Metzger's adaptation of The Lady of the Camellias is yet another look at late sixties sexual freedom that deserves to be seen and appreciated far more than it is. Camille 2000 is perhaps Metzger's most beautifully art directed film, which is saying something, much to the credit of Enrico Sabbatini, who makes the film his own through his amazing set decoration. Again, I already reviewed the film when it was released by Cult Epics a couple of years ago, and hate to repeat myself, so here is a piece of that review:
Enrico Sabbatini deserves every bit of every accolade for the art direction of this film as Radley Metzger does for the direction. Metzger's films are perpetually set in worlds apart from those of the average person. Where The Lickerish Quartet is set among strangely independently wealthy hedonists in an Italian castle and Little Mother was set among the Argentine aristocracy, Camille 2000 also finds its setting among the super rich. The fulcrum on which the plot balances is actually the source of this wealth and the two protagonists battle to first maintain their opulent lifestyle, and ultimately run away from it. The most valuable asset that the characters' wealth provides, however, is not pathos, but the opportunity for Sabbatini to go nuts. There are entire rooms filled with only clear inflatable furniture and mirrors. Every wall and every surface is covered in meticulously chosen fabric, wallpaper, textile, or design. Each outfit is a work of architectural perfection. This film is absolutely beautiful to look at, even when the beautiful, but apathetic looking, cast aren't wandering around the sets in the buff.In terms of the differences between this and the Cult Epics version is the same as with The Lickerish Quartet. Identical transfers, new LPCM audio track, and identical extras. RObin Bougie's essay is a welcome addition, but that's the only edition. I'm ecstatic that these films are getting the red carpet treatment in the UK, I think that anyone who loves films needs to give these a chance. Far from being cheap porn, Metzger's work is the apex of serious erotica on film, and marks the last time one real cinematic artist made such a commitment to the form. Definitely pick these up!

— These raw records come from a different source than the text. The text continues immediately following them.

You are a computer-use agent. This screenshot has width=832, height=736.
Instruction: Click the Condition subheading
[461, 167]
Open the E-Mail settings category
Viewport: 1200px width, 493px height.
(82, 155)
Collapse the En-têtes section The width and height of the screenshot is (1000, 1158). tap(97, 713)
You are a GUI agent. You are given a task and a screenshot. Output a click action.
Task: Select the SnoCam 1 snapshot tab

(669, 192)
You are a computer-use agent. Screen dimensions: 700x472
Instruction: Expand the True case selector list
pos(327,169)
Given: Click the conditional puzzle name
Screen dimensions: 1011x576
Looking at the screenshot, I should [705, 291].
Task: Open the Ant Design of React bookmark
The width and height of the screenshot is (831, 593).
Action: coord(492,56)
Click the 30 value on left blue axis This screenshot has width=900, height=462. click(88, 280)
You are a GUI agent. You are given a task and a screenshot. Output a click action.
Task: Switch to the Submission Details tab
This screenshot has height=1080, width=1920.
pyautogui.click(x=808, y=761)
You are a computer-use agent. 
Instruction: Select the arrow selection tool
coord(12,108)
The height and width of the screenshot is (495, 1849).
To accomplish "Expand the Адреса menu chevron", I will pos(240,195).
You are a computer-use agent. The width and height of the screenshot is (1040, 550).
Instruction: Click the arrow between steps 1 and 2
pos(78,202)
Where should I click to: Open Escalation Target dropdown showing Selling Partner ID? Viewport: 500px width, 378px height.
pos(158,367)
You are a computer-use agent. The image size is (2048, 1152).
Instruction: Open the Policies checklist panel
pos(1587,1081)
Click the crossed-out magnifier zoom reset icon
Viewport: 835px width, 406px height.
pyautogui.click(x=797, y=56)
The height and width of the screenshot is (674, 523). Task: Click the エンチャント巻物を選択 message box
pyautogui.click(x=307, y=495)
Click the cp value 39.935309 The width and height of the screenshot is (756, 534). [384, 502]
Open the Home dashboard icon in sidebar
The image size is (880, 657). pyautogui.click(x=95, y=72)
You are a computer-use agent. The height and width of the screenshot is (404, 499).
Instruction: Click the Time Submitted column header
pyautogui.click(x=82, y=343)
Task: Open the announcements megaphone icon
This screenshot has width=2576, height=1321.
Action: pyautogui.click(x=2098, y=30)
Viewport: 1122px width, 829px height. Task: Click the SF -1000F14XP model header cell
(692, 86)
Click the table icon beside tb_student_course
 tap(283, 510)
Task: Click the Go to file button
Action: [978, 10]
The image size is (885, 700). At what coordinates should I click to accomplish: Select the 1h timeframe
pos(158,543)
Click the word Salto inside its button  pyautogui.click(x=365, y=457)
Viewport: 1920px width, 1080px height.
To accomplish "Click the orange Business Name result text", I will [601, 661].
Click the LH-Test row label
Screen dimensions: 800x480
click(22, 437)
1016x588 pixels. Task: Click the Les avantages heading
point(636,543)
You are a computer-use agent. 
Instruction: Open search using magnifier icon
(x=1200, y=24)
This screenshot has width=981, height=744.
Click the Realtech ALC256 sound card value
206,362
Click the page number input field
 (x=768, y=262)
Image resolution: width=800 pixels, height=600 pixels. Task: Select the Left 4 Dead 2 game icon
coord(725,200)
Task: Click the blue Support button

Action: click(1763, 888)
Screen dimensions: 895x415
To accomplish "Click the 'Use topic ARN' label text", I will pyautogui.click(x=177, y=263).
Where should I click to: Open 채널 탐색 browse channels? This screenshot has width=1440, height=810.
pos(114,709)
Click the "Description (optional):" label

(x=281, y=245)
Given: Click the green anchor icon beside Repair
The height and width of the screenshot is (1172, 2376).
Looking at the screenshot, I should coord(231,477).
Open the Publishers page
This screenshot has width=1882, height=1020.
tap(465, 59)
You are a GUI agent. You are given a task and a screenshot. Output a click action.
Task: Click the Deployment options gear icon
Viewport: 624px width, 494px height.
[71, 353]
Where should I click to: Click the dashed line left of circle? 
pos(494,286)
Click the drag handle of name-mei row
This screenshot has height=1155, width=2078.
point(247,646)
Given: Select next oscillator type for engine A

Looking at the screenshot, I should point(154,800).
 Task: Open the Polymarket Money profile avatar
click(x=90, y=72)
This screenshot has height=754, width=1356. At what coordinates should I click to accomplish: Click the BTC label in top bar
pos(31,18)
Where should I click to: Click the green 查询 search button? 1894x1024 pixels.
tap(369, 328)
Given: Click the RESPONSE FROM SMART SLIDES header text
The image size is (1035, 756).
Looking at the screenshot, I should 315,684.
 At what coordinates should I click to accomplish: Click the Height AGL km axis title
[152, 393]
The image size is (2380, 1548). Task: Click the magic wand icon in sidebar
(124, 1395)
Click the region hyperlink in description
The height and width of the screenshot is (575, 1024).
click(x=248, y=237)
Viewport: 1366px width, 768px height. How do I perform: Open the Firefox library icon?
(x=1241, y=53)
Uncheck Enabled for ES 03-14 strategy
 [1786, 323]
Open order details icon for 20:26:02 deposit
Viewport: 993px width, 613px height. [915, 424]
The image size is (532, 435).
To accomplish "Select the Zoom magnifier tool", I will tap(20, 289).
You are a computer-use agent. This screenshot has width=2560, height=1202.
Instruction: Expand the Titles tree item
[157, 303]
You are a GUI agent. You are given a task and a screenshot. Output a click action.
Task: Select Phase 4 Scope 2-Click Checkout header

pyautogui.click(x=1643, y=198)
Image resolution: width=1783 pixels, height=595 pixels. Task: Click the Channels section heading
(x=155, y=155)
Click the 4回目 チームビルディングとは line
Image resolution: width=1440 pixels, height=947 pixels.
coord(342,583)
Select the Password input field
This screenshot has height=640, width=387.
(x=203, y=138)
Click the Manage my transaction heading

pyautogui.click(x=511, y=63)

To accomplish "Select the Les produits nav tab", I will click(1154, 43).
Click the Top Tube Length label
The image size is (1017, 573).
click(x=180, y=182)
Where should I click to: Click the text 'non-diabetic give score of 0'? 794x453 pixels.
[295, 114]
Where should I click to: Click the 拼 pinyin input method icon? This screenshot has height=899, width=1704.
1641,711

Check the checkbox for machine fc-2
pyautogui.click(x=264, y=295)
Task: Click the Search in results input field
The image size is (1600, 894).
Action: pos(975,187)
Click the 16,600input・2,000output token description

This film doesn't attempt to do much in the way of taboo bashing, at least not in the same way as other Metzger films do. The only real sense we get that this is the swinging sixties is in the fact that both of the main characters are unapologetic about their past promiscuity. However, even that isn't so daring as the basis for the plot is about them committing, or not committing, to one another exclusively. What it does do is to provide a context for the sensual onscreen action and some magnificent settings, and for me, that's enough.